▸ **TASK PROMPT**
Could you copy out all of the records below exactly, leaving out every picture?
START EXERCISE DATA
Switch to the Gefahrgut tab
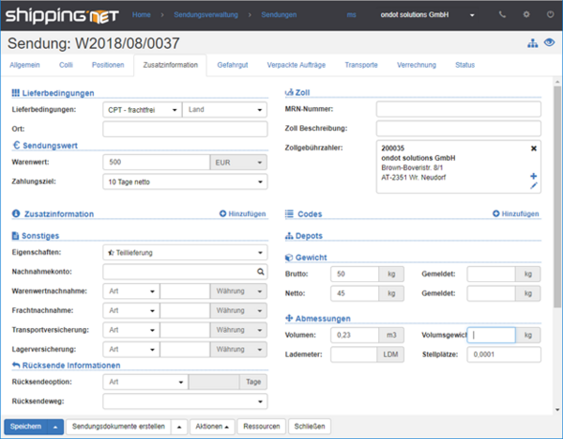Viewport: 563px width, 439px height. 234,65
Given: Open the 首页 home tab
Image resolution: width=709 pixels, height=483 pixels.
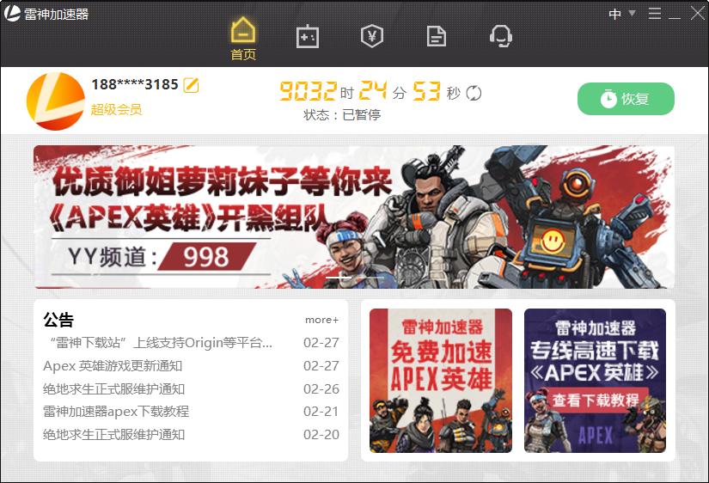Looking at the screenshot, I should point(243,40).
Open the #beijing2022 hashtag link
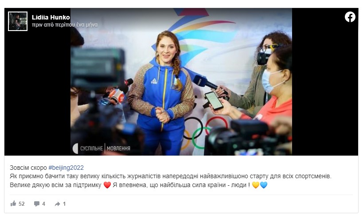The image size is (363, 219). (66, 168)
END EXERCISE DATA
▸ **ANSWER TO THE EXERCISE**
Switch to the Gefahrgut tab
Viewport: 563px width, 439px height. 234,65
Given: Open the 首页 home tab
Image resolution: width=709 pixels, height=483 pixels.
Looking at the screenshot, I should point(243,40).
Open the #beijing2022 hashtag link
The image size is (363, 219). (66, 168)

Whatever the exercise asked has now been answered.